This post may help someone researching cases of low-T, TRT, slowly rising uPSA, aromatase inhibitors (AI). Detailed lab results at bottom.
Btw, have never been a big poster here, but did get a lot of help over the years and helped other guys some, too, I guess. Have kinda reached end of road with what I can do on my own PCa situation (it’s stable), so may not be visiting as much. Until my uPSA starts shooting up (ha). But if I see a “new guy” in panic and asking for help, and nobody has answered, I will of course do what I can. We’ve all been there, and it’s scary. Many thanks to all who helped me, and to the mods, who have a thankless task.
Wanted to post results of recent meeting with an endocrinologist, my first and probably last.

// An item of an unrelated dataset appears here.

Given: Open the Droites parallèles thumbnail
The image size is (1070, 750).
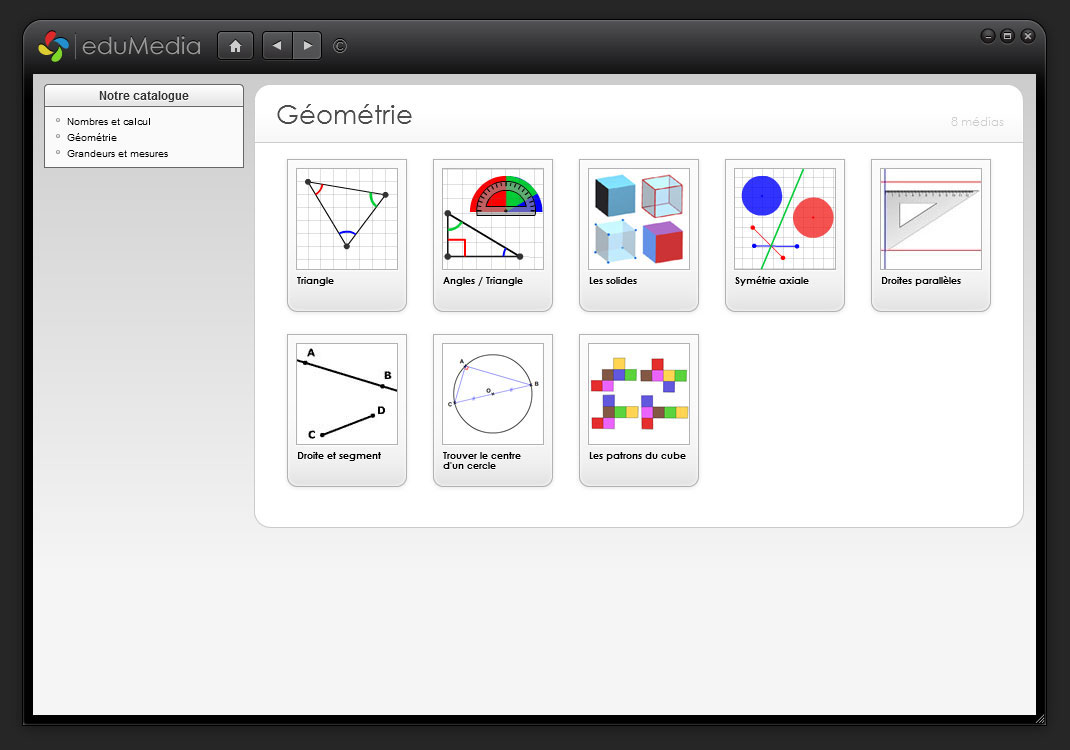Looking at the screenshot, I should point(930,219).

Eight years post-RALP. Starting two years after that, with undetectable uPSA, my uro offered to put me on TRT. Back then, my T and symptoms were in worse shape than now. Had gels for 2014/15, then T-cyp injections 2016-18. Went off the shots for short periods when getting worrisome lab numbers. First time off was Feb. 2017 when I first noticed detectable uPSA. Was off six months, uPSA trended down. Got brave again, went back on TRT, but saw quite a rise in 2018. Early Dec 2018 my PSA was detectable even on uro’s standard PSA (also on my uPSA, ~ .050). At my annual visit then, we didn’t even discuss TRT (stay on or off)-- we talked about
possible useful scans way down the road, if PSA kept rising a lot higher. Week after that appt., made my own decision to go off TRT. In 2019 uPSAs mostly flatlined, .041 start of year, .041 each of last three monthly tests.
Occasional LabCorp tests on hormones showed free T quite low and E2 (estradiol) quite high (most recent was double the top of lab range). Made significant progress in strength training, aerobics, stress reduction in last year or so, but still had some nagging symptoms. Either age-related (70) or “low-T lite”, who knows (ha).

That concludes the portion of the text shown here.